§ Task goal
Output all the data exactly.
Top of Material for this exercise
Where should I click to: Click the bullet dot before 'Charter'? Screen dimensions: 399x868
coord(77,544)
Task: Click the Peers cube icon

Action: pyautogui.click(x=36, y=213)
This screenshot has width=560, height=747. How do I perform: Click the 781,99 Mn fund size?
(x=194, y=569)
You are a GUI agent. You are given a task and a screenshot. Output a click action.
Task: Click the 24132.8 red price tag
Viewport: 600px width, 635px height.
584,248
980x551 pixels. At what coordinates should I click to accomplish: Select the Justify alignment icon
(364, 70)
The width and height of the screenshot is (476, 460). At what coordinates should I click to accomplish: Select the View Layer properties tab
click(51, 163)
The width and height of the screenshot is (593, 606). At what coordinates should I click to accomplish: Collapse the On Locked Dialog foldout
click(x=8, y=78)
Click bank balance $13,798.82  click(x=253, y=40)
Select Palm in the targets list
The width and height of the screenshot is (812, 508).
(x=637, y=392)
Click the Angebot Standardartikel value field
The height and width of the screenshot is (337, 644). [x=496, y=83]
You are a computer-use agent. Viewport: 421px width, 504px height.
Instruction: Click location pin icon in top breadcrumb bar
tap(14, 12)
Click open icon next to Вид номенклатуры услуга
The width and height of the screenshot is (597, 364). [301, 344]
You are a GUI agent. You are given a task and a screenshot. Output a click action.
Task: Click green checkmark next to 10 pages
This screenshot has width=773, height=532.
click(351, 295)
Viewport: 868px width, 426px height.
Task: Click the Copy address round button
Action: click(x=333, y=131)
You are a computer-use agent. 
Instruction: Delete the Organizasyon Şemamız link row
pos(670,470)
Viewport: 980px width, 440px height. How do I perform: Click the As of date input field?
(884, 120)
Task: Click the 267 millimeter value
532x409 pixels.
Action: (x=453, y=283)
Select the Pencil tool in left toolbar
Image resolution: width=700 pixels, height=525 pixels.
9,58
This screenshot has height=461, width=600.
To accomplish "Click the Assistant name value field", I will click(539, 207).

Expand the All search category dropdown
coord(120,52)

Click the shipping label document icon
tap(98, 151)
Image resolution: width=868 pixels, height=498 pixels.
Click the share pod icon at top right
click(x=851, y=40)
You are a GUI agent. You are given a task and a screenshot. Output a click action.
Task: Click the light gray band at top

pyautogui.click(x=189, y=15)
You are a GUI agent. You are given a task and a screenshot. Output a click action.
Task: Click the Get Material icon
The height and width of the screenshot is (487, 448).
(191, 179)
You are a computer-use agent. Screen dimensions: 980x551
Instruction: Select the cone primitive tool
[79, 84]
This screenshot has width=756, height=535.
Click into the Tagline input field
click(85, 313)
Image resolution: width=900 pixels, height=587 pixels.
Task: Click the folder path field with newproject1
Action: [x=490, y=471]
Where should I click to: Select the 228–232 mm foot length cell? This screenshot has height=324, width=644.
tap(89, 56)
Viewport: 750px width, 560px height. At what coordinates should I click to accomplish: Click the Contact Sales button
Bottom of Material for this exercise
§ Result of the exercise
Where should I click to: Click the bullet dot before 'Charter'? Screen dimensions: 399x868
coord(77,544)
Task: Click the Peers cube icon

Action: pyautogui.click(x=36, y=213)
This screenshot has width=560, height=747. How do I perform: Click the 781,99 Mn fund size?
(x=194, y=569)
You are a GUI agent. You are given a task and a screenshot. Output a click action.
Task: Click the 24132.8 red price tag
Viewport: 600px width, 635px height.
584,248
980x551 pixels. At what coordinates should I click to accomplish: Select the Justify alignment icon
(364, 70)
The width and height of the screenshot is (476, 460). At what coordinates should I click to accomplish: Select the View Layer properties tab
click(51, 163)
The width and height of the screenshot is (593, 606). At what coordinates should I click to accomplish: Collapse the On Locked Dialog foldout
click(x=8, y=78)
Click bank balance $13,798.82  click(x=253, y=40)
Select Palm in the targets list
The width and height of the screenshot is (812, 508).
(x=637, y=392)
Click the Angebot Standardartikel value field
The height and width of the screenshot is (337, 644). [x=496, y=83]
You are a computer-use agent. Viewport: 421px width, 504px height.
Instruction: Click location pin icon in top breadcrumb bar
tap(14, 12)
Click open icon next to Вид номенклатуры услуга
The width and height of the screenshot is (597, 364). [301, 344]
You are a GUI agent. You are given a task and a screenshot. Output a click action.
Task: Click green checkmark next to 10 pages
This screenshot has width=773, height=532.
click(351, 295)
Viewport: 868px width, 426px height.
Task: Click the Copy address round button
Action: click(x=333, y=131)
You are a computer-use agent. 
Instruction: Delete the Organizasyon Şemamız link row
pos(670,470)
Viewport: 980px width, 440px height. How do I perform: Click the As of date input field?
(884, 120)
Task: Click the 267 millimeter value
532x409 pixels.
Action: (x=453, y=283)
Select the Pencil tool in left toolbar
Image resolution: width=700 pixels, height=525 pixels.
9,58
This screenshot has height=461, width=600.
To accomplish "Click the Assistant name value field", I will click(539, 207).

Expand the All search category dropdown
coord(120,52)

Click the shipping label document icon
tap(98, 151)
Image resolution: width=868 pixels, height=498 pixels.
Click the share pod icon at top right
click(x=851, y=40)
You are a GUI agent. You are given a task and a screenshot. Output a click action.
Task: Click the light gray band at top

pyautogui.click(x=189, y=15)
You are a GUI agent. You are given a task and a screenshot. Output a click action.
Task: Click the Get Material icon
The height and width of the screenshot is (487, 448).
(191, 179)
You are a computer-use agent. Screen dimensions: 980x551
Instruction: Select the cone primitive tool
[79, 84]
This screenshot has width=756, height=535.
Click into the Tagline input field
click(85, 313)
Image resolution: width=900 pixels, height=587 pixels.
Task: Click the folder path field with newproject1
Action: [x=490, y=471]
Where should I click to: Select the 228–232 mm foot length cell? This screenshot has height=324, width=644.
tap(89, 56)
Viewport: 750px width, 560px height. At what coordinates should I click to accomplish: Click the Contact Sales button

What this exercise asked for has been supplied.